> Provided information:
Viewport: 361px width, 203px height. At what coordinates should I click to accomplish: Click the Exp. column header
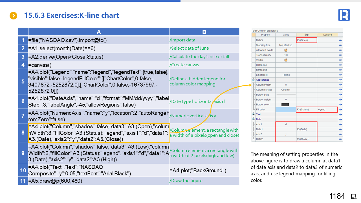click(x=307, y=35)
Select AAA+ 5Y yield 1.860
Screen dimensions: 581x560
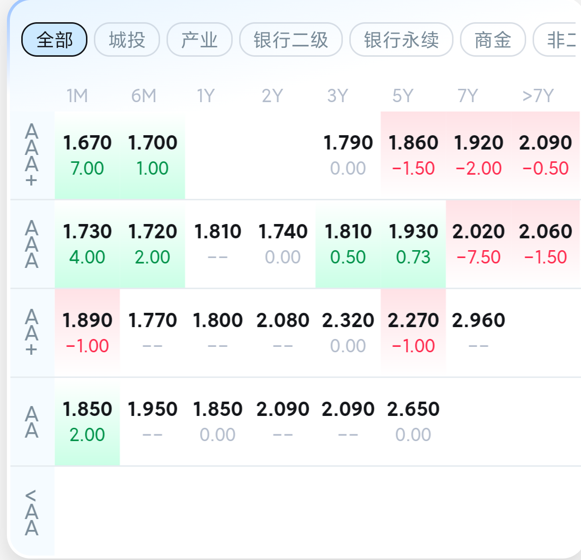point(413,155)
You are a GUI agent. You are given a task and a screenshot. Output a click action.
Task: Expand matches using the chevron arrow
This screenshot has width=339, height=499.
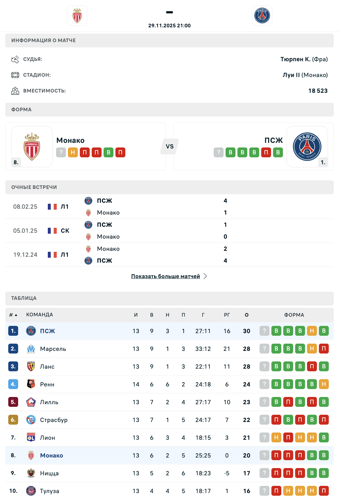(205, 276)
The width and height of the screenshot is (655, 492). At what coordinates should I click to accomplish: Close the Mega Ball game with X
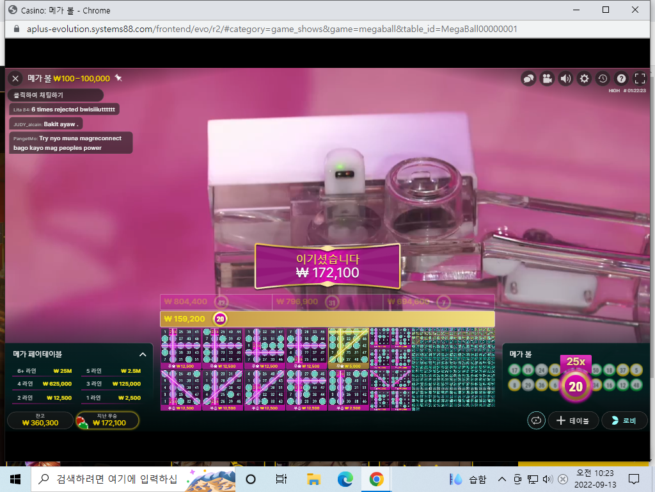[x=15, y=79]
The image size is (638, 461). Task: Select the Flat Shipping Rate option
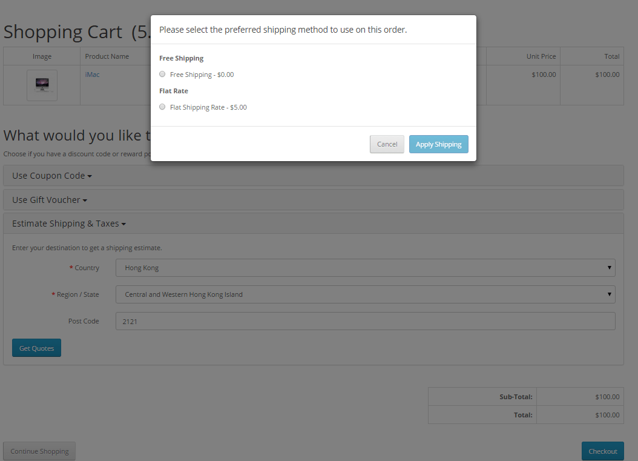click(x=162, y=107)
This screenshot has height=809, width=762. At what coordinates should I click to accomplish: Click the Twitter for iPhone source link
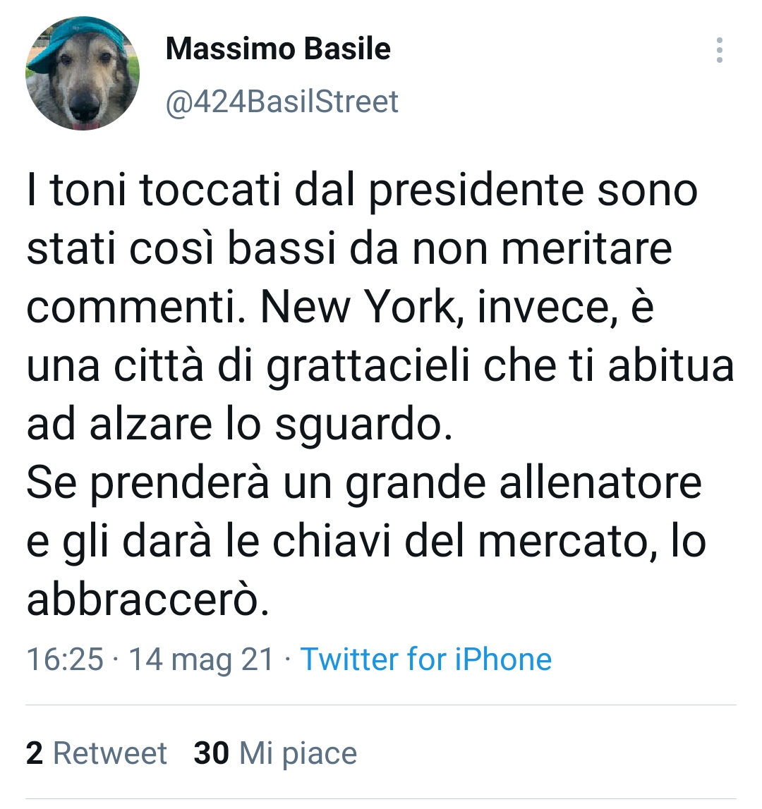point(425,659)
...
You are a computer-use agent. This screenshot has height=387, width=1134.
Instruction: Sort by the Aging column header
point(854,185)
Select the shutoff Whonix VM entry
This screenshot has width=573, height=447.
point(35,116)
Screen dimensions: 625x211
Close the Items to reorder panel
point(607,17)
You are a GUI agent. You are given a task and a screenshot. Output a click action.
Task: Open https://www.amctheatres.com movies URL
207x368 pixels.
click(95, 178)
==
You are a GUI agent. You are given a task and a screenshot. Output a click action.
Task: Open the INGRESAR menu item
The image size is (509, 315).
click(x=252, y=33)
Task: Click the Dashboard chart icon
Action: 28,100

> Your task: Pull out every line above that holds the word "Open".

> Reply to the task:
Task: Open https://www.amctheatres.com movies URL
Task: Open the INGRESAR menu item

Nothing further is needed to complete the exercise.